When I go into this place, it crystallises for me the enormous rank I have as a white male. I live in a culture that marginalises people of lower rank. The reaction around Goodes’ war dance, I believe, comes from not wanting to be disturbed or challenged about our rank and privilege. ‘I’ll tolerate you as long as you don’t make me feel uncomfortable. Don’t call me on my rank and privilege.’
Being white means I don’t have to think about it. The system supports me in so many ways.
Racism is painful and agonising for those who experience it. Fairfax columnist, Waleed Aly nails it:
And it’s not as simple as it being about race, it’s about something else. It’s about the fact that Australia is generally a very tolerant society until its minorities demonstrate that they don’t know their place.

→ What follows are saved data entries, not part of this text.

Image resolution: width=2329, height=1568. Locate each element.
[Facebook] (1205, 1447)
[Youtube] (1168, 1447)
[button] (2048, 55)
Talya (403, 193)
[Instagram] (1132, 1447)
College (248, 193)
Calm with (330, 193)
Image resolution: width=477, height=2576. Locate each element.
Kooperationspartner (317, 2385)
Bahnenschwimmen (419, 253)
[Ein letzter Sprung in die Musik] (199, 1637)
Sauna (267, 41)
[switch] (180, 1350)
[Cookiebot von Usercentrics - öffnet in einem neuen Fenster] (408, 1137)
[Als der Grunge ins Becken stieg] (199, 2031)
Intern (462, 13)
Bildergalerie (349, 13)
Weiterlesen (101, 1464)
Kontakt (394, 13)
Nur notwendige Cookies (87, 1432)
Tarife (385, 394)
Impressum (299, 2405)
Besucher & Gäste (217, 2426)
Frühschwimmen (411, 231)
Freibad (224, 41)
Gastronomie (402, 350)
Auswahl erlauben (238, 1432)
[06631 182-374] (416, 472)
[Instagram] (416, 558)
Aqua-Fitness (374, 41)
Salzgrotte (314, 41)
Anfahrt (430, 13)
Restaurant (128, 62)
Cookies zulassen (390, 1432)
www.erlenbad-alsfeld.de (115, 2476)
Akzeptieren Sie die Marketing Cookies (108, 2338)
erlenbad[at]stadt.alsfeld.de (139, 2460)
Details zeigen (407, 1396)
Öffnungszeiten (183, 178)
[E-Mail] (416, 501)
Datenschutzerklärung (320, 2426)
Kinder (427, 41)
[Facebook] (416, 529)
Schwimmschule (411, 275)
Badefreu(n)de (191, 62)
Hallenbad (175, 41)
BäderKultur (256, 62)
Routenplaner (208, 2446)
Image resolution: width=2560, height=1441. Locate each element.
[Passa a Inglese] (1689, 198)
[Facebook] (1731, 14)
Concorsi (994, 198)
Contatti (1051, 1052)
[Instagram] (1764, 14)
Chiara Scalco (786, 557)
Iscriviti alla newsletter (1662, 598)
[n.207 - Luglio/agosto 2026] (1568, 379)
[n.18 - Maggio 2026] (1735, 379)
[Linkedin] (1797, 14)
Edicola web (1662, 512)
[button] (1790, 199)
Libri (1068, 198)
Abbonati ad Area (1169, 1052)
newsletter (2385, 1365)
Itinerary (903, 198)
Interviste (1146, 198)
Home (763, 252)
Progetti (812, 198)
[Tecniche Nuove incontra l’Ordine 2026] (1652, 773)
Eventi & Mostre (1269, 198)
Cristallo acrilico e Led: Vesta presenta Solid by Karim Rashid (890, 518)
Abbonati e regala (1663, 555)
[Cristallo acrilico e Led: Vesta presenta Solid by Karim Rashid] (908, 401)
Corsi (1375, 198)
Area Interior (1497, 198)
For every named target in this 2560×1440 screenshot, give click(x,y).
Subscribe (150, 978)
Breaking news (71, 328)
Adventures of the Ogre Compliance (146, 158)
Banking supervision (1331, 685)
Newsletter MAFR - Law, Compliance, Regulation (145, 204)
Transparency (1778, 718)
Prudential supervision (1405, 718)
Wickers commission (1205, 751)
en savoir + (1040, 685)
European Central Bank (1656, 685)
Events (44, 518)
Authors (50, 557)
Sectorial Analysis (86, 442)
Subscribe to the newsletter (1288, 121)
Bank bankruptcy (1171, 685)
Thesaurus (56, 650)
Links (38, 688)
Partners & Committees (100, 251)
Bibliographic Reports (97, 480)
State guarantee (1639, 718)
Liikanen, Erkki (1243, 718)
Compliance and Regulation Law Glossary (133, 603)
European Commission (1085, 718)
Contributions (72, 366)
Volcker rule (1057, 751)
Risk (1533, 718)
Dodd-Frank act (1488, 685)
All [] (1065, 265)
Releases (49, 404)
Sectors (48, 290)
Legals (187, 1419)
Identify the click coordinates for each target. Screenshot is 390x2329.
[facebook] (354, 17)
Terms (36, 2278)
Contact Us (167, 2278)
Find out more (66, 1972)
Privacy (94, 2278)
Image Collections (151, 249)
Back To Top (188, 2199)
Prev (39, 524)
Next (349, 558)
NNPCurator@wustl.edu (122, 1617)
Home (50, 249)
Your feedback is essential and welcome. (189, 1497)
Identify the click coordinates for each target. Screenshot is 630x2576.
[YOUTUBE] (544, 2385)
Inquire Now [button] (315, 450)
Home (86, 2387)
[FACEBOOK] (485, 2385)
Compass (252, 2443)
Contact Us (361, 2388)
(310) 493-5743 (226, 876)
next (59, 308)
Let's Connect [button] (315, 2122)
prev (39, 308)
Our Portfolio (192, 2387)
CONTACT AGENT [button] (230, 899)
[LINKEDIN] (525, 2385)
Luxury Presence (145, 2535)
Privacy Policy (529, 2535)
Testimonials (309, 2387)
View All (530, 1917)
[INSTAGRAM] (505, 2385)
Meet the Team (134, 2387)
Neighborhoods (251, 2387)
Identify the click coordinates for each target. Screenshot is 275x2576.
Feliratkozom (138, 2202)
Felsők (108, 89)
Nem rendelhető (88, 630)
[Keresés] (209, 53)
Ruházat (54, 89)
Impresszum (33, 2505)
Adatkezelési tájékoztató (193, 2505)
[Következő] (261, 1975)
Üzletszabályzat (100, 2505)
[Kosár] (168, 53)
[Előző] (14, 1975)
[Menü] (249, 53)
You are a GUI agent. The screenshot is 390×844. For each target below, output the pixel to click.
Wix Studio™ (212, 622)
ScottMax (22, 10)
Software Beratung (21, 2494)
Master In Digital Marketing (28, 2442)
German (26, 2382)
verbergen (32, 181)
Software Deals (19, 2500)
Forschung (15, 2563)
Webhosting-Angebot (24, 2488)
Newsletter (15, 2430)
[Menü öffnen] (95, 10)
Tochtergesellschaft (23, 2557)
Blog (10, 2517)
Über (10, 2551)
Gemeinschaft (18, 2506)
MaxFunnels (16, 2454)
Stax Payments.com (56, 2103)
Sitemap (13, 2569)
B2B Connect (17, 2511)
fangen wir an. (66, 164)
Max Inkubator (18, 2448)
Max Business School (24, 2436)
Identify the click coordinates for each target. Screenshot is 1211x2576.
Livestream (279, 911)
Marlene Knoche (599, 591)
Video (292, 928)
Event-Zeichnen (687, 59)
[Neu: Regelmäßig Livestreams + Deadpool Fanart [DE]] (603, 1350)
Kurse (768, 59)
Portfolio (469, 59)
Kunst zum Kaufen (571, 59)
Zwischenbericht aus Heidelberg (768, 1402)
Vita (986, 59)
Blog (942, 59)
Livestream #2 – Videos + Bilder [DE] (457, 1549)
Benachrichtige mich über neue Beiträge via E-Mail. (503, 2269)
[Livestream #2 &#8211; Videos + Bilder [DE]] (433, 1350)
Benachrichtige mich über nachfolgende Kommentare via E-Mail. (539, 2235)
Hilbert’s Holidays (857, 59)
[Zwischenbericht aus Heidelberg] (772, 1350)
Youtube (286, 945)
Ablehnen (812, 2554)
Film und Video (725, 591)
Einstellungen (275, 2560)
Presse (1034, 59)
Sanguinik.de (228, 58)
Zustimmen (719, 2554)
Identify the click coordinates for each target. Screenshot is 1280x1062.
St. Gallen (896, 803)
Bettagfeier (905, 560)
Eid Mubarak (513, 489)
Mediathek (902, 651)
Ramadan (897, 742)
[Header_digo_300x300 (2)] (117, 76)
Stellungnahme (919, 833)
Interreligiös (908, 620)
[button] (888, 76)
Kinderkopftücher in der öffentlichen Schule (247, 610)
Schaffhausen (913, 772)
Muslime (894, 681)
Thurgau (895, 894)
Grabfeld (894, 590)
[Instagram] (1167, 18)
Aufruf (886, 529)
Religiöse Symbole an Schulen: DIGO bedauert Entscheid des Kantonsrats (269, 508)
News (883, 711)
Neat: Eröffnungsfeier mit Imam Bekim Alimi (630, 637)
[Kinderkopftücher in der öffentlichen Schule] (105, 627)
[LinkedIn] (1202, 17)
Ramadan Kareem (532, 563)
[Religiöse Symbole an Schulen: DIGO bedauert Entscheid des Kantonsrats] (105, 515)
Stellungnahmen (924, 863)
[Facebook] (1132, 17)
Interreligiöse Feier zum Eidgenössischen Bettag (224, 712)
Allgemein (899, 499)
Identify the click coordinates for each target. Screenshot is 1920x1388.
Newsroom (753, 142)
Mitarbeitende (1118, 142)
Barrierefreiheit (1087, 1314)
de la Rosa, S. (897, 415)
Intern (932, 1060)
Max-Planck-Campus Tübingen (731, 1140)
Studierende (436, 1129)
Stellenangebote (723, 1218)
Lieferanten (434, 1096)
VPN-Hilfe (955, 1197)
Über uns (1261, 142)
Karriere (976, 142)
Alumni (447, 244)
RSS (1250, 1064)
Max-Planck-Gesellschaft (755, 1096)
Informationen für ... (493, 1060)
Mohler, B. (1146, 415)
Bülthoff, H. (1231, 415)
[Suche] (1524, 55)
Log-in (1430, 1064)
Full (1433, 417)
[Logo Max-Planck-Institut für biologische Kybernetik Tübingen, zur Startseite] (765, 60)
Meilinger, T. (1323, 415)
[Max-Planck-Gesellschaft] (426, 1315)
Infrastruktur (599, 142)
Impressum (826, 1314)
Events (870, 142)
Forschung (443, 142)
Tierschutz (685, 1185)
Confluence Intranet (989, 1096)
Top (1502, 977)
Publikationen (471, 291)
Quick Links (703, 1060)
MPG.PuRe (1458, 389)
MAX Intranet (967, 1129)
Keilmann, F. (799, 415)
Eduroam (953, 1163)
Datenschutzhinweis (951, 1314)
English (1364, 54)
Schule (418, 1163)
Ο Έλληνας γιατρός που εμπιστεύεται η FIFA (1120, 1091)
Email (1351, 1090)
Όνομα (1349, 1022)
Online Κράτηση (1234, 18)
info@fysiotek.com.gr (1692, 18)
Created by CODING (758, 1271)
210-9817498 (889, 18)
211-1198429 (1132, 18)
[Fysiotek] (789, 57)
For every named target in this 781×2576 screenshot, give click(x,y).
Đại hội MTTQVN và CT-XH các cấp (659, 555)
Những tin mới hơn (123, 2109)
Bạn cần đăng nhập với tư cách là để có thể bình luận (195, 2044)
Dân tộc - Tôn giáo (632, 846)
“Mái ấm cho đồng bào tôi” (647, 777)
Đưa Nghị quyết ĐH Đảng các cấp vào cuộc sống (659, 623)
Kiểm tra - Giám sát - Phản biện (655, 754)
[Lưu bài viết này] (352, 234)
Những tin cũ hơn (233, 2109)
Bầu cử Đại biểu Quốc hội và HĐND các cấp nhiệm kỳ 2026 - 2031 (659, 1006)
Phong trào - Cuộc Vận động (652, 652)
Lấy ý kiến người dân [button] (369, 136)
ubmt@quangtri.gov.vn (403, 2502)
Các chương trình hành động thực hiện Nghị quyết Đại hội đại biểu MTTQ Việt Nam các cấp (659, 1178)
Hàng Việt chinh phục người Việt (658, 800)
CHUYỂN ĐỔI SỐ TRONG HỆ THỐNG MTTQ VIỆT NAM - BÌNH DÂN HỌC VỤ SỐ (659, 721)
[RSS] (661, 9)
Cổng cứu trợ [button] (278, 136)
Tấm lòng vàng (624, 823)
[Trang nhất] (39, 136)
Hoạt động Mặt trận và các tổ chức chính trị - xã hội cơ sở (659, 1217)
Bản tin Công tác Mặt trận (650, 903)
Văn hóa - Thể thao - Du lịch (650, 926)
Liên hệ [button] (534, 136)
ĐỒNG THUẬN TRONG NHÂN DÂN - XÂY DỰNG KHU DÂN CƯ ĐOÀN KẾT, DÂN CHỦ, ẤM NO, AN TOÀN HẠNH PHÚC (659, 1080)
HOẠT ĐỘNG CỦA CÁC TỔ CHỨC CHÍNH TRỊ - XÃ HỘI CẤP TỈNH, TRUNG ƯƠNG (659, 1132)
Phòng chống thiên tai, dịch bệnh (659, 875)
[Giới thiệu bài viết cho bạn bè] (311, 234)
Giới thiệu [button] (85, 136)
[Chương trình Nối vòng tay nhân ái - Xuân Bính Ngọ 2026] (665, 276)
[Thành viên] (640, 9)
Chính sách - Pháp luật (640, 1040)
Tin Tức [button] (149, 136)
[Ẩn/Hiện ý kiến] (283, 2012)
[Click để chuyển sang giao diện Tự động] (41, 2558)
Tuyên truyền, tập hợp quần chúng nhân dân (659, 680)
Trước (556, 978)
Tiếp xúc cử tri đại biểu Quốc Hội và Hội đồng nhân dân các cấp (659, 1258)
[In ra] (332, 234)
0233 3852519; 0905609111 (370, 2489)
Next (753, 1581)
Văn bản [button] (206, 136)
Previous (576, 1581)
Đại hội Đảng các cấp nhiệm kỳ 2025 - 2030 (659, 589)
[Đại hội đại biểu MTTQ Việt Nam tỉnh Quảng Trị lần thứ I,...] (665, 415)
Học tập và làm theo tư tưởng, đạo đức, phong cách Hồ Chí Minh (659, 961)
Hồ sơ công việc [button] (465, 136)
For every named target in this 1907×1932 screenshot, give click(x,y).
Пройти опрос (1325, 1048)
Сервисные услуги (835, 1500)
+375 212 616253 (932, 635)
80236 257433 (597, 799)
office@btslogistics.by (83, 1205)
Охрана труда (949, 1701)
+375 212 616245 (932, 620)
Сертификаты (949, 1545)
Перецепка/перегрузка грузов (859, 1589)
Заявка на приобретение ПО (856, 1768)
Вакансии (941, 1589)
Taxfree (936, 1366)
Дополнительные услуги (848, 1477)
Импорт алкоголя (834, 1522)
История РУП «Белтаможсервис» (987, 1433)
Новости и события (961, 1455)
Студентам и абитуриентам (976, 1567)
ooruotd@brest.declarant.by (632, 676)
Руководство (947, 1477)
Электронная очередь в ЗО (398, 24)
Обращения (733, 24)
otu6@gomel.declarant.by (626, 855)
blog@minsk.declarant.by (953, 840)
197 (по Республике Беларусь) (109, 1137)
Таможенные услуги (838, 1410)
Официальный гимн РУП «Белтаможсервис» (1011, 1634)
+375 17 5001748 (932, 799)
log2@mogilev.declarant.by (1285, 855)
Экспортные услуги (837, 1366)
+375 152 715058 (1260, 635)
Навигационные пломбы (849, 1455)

And at that moment, the minute someone in a minority position acts as though they’re not a mere supplicant, then we lose our minds. And we say, ‘No, no, you’ve got to get back in your box here’.’ The reason Goodes attracts such vilification is because he speaks up, he doesn’t back down, he demands to be heard.
Dr Arnold Mindell who has developed processes to work on racism suggested four solutions to stop Racism
- STOP RACISM; Everywhere and every time it appears, help all to Wake Up. Recall the pain created by history.
2. RANK! Be aware of your big/small social rank and get others to join you in discussing how to use and notice how that social/financial/color/age/and sex orientation ranks work best for yourself and others: create open forums.
3. SUPPORT SPIRITUAL POWER! Those with less social power may have equal or more spiritual power. See the power in everyone, and help use it wisely.
4. ALL GROW TOGETHER. Minority communities sometimes behave like mainstreams against ‘minorities’ in their own group. Everyone, wake up…together. ****NOT 1 BUT ALL 4 POINTS TOGETHER WILL HELP
★ Breakthrough consultancy; Rank power and privilege.
Anand Anderson is a therapist, activist and radical thinker. He lives on a north coast intentional community.